> Supplied passage
Segment Open
Leuven, Belgium—A common antibiotic appears to reduce treatment failure in patients admitted to the hospital for acute exacerbation (AE) of chronic obstructive pulmonary disease (COPD).

A report on the randomized, controlled trial published online in the American Journal of Respiratory and Critical Care Medicine notes that a low dose of azithromycin, initiated in the hospital and continuing for 3 months after discharge, reduced treatment failure compared with standard-of-care treatment alone.

Belgian researchers from Katholieke Universiteit Leuven and University Hospitals Leuven defined treatment failure as the need to intensify treatment with systemic corticosteroids and/or antibiotics, transfer the patient to the ICU or readmit the patient to the hospital after discharge, and death from any cause.

Background information in the article recounts previous studies indicating that azithromycin prevents COPD AEs. Whether the antibiotic could also reduce the need to intensify care of patients hospitalized for an exacerbation or lower the risk of a future exacerbation remained unclear, however, according to the study team.

“We wanted to establish a new treatment option for acute exacerbations with hospitalization as current treatments are clearly insufficient,” explained senior author Wim Janssens, MD, PhD. “Equally important, we wanted to see whether continuing azithromycin for a relatively short time after leaving the hospital could interrupt the vicious cycle of relapse, even after treatment withdrawal.”

To do that, the researchers conducted an investigator-initiated, multicenter, randomized, double-blind, placebo-controlled trial of 301 patients hospitalized for a COPD AE.

Participants, who had a smoking history of 10 or more pack-years and one or more exacerbation in the previous year, were randomized within 48 hours of admission to azithromycin or placebo.

Azithromycin was administered at 500 mg/day for 3 days in addition to standardized acute treatment of systemic corticosteroids and antibiotics, and was subsequently continued for 3 months. Patients were followed up for 6 months thereafter.
Segment Closed
> Given entries
Segment Open
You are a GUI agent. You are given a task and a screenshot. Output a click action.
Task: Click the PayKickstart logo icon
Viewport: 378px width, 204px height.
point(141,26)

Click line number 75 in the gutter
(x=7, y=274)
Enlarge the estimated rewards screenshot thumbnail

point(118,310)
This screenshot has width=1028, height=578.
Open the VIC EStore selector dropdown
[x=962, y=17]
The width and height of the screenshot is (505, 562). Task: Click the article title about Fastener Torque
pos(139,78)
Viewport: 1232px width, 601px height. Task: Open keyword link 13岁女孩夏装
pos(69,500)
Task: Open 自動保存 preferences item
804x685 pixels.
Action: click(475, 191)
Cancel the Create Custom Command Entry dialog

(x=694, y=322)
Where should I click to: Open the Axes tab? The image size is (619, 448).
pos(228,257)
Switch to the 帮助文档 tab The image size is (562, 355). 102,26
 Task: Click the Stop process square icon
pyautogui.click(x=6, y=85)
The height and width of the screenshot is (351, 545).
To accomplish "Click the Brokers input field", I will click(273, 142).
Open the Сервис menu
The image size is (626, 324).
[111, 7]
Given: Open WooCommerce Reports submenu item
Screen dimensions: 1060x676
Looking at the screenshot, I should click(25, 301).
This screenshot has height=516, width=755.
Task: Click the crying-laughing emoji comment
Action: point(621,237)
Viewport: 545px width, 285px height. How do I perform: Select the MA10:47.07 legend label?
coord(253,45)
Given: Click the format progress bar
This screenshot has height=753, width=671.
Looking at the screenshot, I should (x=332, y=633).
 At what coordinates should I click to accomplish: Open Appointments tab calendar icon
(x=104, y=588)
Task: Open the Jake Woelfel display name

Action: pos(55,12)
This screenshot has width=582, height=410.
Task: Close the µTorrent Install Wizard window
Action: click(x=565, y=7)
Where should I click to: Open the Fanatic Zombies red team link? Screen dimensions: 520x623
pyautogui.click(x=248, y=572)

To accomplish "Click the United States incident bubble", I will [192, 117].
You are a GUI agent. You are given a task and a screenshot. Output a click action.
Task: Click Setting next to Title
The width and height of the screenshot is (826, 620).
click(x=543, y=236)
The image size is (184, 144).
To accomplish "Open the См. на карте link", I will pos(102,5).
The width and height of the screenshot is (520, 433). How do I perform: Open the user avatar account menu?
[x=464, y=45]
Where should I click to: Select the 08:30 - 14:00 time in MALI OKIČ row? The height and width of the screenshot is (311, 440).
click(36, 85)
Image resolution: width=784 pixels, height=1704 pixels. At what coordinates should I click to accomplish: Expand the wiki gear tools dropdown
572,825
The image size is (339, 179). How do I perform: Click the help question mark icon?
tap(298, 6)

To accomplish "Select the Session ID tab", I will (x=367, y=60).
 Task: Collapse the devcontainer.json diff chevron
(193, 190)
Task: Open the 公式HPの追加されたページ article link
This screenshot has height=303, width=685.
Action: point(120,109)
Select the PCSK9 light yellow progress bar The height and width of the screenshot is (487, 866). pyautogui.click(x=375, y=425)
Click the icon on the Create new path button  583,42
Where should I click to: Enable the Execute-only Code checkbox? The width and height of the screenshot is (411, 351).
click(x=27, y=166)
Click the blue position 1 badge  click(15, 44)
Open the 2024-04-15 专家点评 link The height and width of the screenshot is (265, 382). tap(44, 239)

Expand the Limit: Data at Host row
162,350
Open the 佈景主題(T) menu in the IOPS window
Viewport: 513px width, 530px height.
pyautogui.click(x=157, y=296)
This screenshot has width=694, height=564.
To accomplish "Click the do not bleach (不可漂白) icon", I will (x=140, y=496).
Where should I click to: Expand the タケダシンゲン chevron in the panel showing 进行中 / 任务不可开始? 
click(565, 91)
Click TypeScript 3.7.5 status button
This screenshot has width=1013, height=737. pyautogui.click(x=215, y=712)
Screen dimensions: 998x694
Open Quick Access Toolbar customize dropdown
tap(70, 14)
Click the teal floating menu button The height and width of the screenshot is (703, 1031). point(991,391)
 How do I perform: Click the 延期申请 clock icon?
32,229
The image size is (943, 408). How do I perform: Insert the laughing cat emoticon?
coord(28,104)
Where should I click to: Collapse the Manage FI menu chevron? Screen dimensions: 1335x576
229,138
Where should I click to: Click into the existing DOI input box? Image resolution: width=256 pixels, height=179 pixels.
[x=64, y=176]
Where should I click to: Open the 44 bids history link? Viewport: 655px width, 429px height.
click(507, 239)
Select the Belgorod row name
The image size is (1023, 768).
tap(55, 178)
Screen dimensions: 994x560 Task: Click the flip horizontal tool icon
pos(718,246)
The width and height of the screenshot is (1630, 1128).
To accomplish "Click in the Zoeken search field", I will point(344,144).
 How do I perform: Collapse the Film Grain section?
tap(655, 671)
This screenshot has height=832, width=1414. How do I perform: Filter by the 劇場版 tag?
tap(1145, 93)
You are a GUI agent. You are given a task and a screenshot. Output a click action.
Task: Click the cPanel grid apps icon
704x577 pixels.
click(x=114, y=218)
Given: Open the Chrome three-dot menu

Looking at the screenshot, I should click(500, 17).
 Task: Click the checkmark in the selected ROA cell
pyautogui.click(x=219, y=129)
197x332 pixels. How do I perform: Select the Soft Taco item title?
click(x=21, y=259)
Segment Closed
> Work task 1
Answer these questions from the article on azithromycin and COPD, marking each answer with the matching letter:
(a) How many patients took part in the trial?
(b) Within how many hours of admission were participants randomized?
(c) In which journal was the report on the trial published online?
> Work task 2
Resume the article on azithromycin and COPD, starting right after its final sentence about the 6-month follow-up.
None of the rows are needed here.

> Response 1
(a) 301
(b) Within 48 hours
(c) The American Journal of Respiratory and Critical Care Medicine

> Response 2
The treatment failure rate within 3 months was 49% in the azithromycin group and 60% in the placebo group (hazard ratio [HR] = 0.73; 95%CI 0.53-1.01; P = .0526), according to the authors.

At the same time, the rates of treatment intensification, step-up in hospital care, and mortality were 47% versus 60% (P = .0272), 13% versus 28% (P = .0024), and 2% versus 4% (P = .5075), respectively. That meant patients receiving the antibiotic spent 24% fewer days in the hospital and 74% fewer days in the ICU than those receiving placebo treatment.

Benefits were more significant among nonsmokers, the study authors emphasized, with current smokers experiencing little or no benefit from low-dose azithromycin.

The study notes that clinical benefit ended 6 months after withdrawal, adding that prolonged treatment might be required.

Although the study could not prove statistical significance of its primary endpoint, “a positive message of the trial is that our strategy reduced hospital time, days in the ICU and recurrent exacerbations in the most severe COPD group,” Janssens pointed out, adding that a large phase IV study with hospital readmission as the primary endpoint would be necessary before broad implementation of the current study’s findings.